The Genealogical World of Phylogenetic Networks: Are realistic mathematical models necessary?

In a comment on last week's post (Capturing phylogenetic algorithms for linguistics), Mattis noted that linguists are often concerned about how "realistic" are the models used for mathematical analyses. This is something that biologists sometimes also allude to, as well, not only in phylogenetics.

Here, I wish to argue that model realism is often unnecessary. Instead, what is necessary is only that the model provides a suitable summary of the data, which can be used for successful scientific prediction. Realism can be important for explanation in science, but even here it is not necessarily essential.

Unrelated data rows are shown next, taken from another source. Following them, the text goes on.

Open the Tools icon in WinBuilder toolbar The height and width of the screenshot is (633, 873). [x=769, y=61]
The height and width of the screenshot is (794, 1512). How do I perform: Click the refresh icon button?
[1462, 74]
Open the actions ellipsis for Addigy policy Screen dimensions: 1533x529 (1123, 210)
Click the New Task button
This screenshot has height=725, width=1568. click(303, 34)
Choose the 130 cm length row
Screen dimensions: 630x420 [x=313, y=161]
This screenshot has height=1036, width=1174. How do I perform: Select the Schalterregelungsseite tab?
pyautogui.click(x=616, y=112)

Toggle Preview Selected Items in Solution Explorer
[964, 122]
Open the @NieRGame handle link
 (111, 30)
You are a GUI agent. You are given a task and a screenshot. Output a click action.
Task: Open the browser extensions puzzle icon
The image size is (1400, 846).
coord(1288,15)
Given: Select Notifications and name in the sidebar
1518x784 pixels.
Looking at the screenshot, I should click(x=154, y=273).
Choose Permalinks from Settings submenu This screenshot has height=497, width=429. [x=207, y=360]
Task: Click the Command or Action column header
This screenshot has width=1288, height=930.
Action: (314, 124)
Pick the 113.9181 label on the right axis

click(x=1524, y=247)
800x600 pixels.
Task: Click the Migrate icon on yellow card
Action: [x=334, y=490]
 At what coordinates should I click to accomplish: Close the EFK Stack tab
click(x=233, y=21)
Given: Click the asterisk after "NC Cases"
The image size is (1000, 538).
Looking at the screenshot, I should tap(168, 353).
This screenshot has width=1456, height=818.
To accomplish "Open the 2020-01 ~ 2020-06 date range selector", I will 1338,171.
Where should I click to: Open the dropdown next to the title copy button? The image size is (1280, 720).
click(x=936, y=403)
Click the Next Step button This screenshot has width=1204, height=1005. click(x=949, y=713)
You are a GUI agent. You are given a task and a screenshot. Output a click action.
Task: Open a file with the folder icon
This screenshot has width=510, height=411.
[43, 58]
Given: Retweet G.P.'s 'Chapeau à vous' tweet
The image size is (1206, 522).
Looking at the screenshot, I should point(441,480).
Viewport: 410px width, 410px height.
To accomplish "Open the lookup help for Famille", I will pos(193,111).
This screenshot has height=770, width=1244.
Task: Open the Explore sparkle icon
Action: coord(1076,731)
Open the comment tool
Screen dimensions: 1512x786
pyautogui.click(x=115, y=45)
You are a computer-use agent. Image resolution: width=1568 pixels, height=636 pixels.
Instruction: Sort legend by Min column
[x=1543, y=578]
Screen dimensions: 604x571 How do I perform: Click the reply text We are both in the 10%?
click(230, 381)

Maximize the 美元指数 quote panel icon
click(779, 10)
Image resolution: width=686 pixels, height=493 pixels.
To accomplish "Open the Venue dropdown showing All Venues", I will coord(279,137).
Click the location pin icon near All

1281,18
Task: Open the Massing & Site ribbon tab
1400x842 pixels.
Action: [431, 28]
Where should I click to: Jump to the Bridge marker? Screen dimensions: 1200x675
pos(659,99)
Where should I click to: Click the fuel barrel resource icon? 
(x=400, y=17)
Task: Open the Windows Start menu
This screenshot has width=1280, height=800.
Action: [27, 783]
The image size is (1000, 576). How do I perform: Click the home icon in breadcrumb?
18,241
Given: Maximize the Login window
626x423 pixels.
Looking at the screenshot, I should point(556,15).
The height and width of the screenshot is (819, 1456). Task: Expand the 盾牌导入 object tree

The fifth section of this post is based on some data analyses that I carried out a few years ago but never published.

Isaac Newton

Isaac Newton is one of the top handful of most-famous scientists. Among other achievements, he developed a quantitative model for describing the relative motions of the planets. As part of this model he needed to include the mass of each planet. He did this by assuming that each mass is concentrated at an infinitesimal point at the centre of mass. Clearly, the planets do not have zero volume, and thus this aspect of the model is completely unrealistic. However, the model functions quite well for both description of planetary motion and prediction of future motion. (It gets Mercury's motion slightly wrong, which is one of the improvements that Einstein's model of Special Relativity provides).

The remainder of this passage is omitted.